L’essor agraire et démographique
Les facteurs de la croissance et ses manifestations
Enluminure du XVe siècle.
Globalement, du IXe au XIVe siècle, l’Occident connaît un climat plus favorable, le « petit optimum médiéval », se manifestant par des étés plus chauds et des hivers moins rigoureux et moins humides. L’amélioration climatique entraîne un essor agraire et démographique. A cela on doit ajouter des progrès techniques : ainsi, le fer se diffuse dans l’outillage agricole. Les outils sont plus nombreux et plus efficaces. Les instruments de culture se diversifient et se spécialisent : deux nouveautés majeures sont la diffusion de la charrue (soc et versoir) et l’amélioration des attelages (joug frontal pour le boeuf, collier d’épaule pour les chevaux). Aussi, si les moulins apparaissent dès le Haut Moyen-Âge, le Moyen-Âge central est celui de leur profusion. Ces progrès sont indéniables mais restent à relativiser : on n’a pas eu de révolution technique (seulement quelques améliorations) et l’on n’observe que peu de changements dans les pratiques agraires.
Les céréales demeurent la culture majoritaire et forment la base de l’alimentation. Les pratiques culturales sont améliorées avec la rotation biennale (culture/jachère) sur les sols légers ou pauvres, et la rotation triennale avec l’introduction de céréales de printemps (orge, avoine).
Les cultures spéculatives, non pratiquées directement pour l’alimentation mais pour l’artisanat et l’industrie, se développent : plantes textiles (lin, chanvre), plantes tinctoriales (pastel ou guède, garance) ou vigne (région parisienne, vallée de la Loire, vallée de la Garonne, Catalogne, plaine languedocienne, Bourgogne, vallée du Rhin,…).
L’essor de l’élevage répond à une demande alimentaire croissante (viande, lait, fromages) mais aussi à l’artisanat (laine, cuir). L’espace de l’élevage, le saltus, est un espace non cultivé (opposé à l’ager, l’espace cultivé) c’est-à-dire les bois, les forêts, les friches, les jachères,… Les polders se spécialisent dans l’élevage du mouton, notamment en Flandre, en direction de l’industrie du drap.
La conquête du sol
Les défrichements débutent dès le VIIIe siècle mais sont interrompus par les invasions hongroises ou normandes vers 900. Ils reprennent durant le Moyen-Âge central avec une plus grande vigueur. Les premières conquêtes sont le fait d’initiatives paysannes spontanées, afin d’agrandir la surface des terres cultivables. Dans un deuxième temps, à partir du milieu du XIe, il s’agit d’entreprises seigneuriales (clercs et laïcs) planifiées. Ces conquêtes se font sur la forêt, les landes, les friches, mais aussi sur les terres humides (marécages) ou la mer (polders en Flandre, sur le delta du Rhône en Camargue).
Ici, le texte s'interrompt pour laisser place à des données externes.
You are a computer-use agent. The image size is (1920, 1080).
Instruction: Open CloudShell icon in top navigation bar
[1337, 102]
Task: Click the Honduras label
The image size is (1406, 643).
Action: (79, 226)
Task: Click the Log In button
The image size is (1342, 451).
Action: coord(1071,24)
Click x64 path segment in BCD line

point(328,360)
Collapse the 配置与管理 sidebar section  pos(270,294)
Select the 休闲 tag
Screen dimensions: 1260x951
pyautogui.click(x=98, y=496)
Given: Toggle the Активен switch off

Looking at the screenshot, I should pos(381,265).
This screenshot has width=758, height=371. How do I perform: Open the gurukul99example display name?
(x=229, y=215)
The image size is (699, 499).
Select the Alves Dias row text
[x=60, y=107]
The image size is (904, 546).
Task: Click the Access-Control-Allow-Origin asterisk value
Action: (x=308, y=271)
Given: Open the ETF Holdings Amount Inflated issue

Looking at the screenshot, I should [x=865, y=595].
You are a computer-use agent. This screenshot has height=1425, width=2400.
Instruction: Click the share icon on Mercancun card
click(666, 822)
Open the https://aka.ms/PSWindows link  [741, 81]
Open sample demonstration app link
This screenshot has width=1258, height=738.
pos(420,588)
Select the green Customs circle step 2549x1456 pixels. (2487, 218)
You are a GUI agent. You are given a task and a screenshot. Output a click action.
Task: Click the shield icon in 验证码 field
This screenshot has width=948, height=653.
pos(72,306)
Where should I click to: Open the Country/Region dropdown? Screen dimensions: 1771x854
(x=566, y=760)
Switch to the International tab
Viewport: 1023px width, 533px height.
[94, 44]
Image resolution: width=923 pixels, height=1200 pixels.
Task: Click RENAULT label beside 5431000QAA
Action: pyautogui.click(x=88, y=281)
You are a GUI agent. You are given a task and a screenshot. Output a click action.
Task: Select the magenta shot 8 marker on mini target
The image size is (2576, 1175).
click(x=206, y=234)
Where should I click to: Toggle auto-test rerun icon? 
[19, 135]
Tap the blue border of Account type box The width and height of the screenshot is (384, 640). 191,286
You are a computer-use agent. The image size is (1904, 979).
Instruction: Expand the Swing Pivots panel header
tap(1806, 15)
L’accroissement et les regroupements des hommes
L’essor démographique est à la fois une cause et une conséquence de l’essor agraire. L’accroissement des hommes se mesure mal en l’absence de sources suffisamment précises et nombreuses; néanmoins, l’observation des cimetières de l’époque met en évidence l’allongement de la durée de vie, et la fractionnement des manses indique de plus nombreuses familles. La population européenne aurait été multipliée par deux entre le Xe et le XIIIe siècle (20 à 40 millions d’habitants vers l’an mille, 50 à 60 millions vers 1250). La France serait passée de 5 à 9 millions d’habitants entre la fin du Xe siècle et la fin du XIIe.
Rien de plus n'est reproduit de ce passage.